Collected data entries
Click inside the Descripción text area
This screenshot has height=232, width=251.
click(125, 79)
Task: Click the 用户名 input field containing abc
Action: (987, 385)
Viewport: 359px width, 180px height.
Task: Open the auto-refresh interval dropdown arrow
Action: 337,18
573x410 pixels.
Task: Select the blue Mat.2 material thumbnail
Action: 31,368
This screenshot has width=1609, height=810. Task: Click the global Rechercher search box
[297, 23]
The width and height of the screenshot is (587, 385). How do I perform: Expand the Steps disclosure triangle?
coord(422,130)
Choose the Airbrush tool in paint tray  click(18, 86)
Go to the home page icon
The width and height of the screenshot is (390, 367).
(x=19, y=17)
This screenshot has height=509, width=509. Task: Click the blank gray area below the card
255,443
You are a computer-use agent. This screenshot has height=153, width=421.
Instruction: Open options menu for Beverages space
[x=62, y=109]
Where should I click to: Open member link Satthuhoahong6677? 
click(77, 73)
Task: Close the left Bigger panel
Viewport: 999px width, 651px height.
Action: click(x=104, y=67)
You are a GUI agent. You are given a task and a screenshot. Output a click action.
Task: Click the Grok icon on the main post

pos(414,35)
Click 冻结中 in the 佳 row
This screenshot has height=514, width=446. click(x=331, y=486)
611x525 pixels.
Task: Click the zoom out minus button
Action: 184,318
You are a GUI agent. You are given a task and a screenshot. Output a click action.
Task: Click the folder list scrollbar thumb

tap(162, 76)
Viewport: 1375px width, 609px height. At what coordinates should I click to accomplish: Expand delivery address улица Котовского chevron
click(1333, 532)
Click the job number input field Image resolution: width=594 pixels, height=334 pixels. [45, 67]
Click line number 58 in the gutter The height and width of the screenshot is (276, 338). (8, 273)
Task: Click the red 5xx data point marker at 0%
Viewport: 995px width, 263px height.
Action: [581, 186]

# What you will do
Repeat the data in its entirety, word for word.

# Answer to the exercise
Click inside the Descripción text area
This screenshot has height=232, width=251.
click(125, 79)
Task: Click the 用户名 input field containing abc
Action: (987, 385)
Viewport: 359px width, 180px height.
Task: Open the auto-refresh interval dropdown arrow
Action: 337,18
573x410 pixels.
Task: Select the blue Mat.2 material thumbnail
Action: 31,368
This screenshot has width=1609, height=810. Task: Click the global Rechercher search box
[297, 23]
The width and height of the screenshot is (587, 385). How do I perform: Expand the Steps disclosure triangle?
coord(422,130)
Choose the Airbrush tool in paint tray  click(18, 86)
Go to the home page icon
The width and height of the screenshot is (390, 367).
(x=19, y=17)
This screenshot has height=509, width=509. Task: Click the blank gray area below the card
255,443
You are a computer-use agent. This screenshot has height=153, width=421.
Instruction: Open options menu for Beverages space
[x=62, y=109]
Where should I click to: Open member link Satthuhoahong6677? 
click(77, 73)
Task: Close the left Bigger panel
Viewport: 999px width, 651px height.
Action: click(x=104, y=67)
You are a GUI agent. You are given a task and a screenshot. Output a click action.
Task: Click the Grok icon on the main post

pos(414,35)
Click 冻结中 in the 佳 row
This screenshot has height=514, width=446. click(x=331, y=486)
611x525 pixels.
Task: Click the zoom out minus button
Action: 184,318
You are a GUI agent. You are given a task and a screenshot. Output a click action.
Task: Click the folder list scrollbar thumb

tap(162, 76)
Viewport: 1375px width, 609px height. At what coordinates should I click to accomplish: Expand delivery address улица Котовского chevron
click(1333, 532)
Click the job number input field Image resolution: width=594 pixels, height=334 pixels. [45, 67]
Click line number 58 in the gutter The height and width of the screenshot is (276, 338). (8, 273)
Task: Click the red 5xx data point marker at 0%
Viewport: 995px width, 263px height.
Action: [581, 186]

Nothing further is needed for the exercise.